El 25 de noviembre debe interpelarnos más allá de las ceremonias oficiales. ¿De qué sirve declarar la erradicación de la violencia si el Estado no provee servicios de cuidado que liberen a las mujeres de la carga doméstica? ¿Cómo hablar de igualdad si la estructura económica peruana continúa feminizando la pobreza y precarizando la vida? ¿Qué sentido tiene el discurso del “empoderamiento” si se mantiene intacta la división sexual del trabajo que obliga a las mujeres a elegir entre sobrevivir o emanciparse?
La crítica de Fraser resulta especialmente pertinente para el Perú porque revela una verdad incómoda: un feminismo que se limita al reconocimiento simbólico termina siendo funcional al capitalismo patriarcal. Por ello, es incapaz de enfrentar la violencia económica que sufren las mujeres. Un feminismo que celebra la inclusión sin cuestionar la explotación termina legitimando el mismo sistema que genera la desigualdad. Y un Estado que conmemora el 25 de noviembre sin transformar las condiciones materiales que permiten la violencia actúa más como administrador de la desigualdad que como garante de la justicia.
Es vital tener una lectura marxista y dialéctica de la violencia contra la mujer. No para negar la importancia del reconocimiento, sino para recordar que sin redistribución no hay emancipación. La lucha contra la violencia económica exige políticas que transformen la estructura de fondo: reconocimiento del trabajo doméstico, salarios dignos, seguridad laboral, sistemas públicos de cuidado, acceso igualitario a recursos productivos y protección social integral. Exige también un feminismo que denuncie no solo las violencias visibles, sino las violencias materiales que sostienen la vida cotidiana.

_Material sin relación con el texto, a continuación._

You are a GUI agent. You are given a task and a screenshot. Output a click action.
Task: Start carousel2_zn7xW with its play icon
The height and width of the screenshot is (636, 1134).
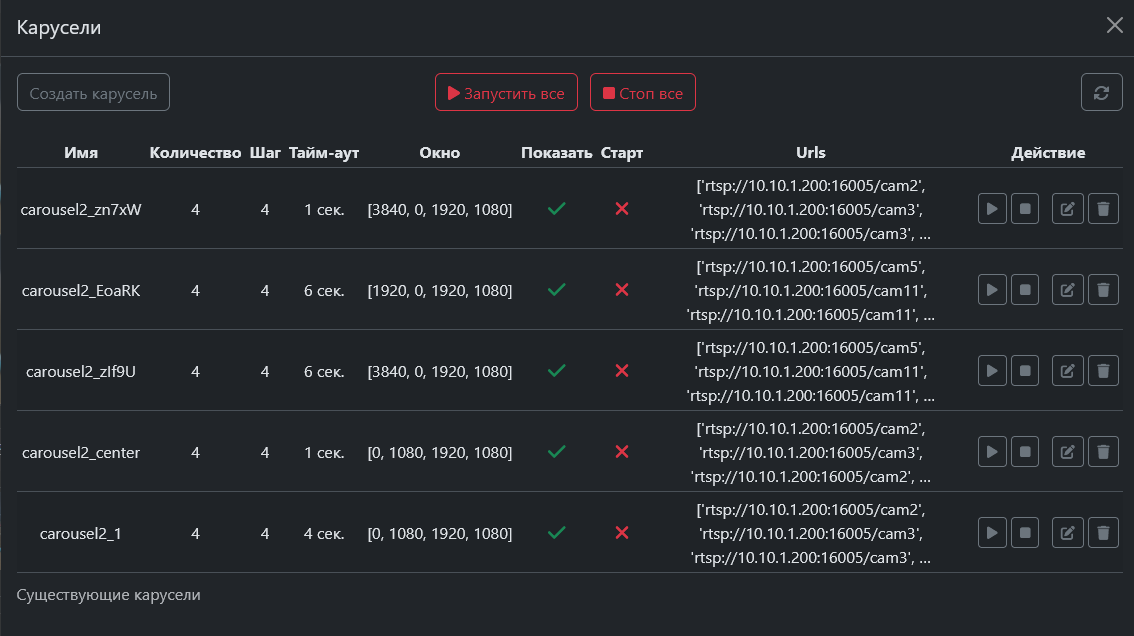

El 25 de noviembre no debe ser una fecha para recordar únicamente las consecuencias más terribles de la violencia machista, sino para iluminar las causas estructurales que la hacen posible. Si no abordamos la violencia económica, seguiremos atacando solo la superficie del problema. La verdadera lucha contra la violencia hacia la mujer comienza por disputar la estructura que la sostiene.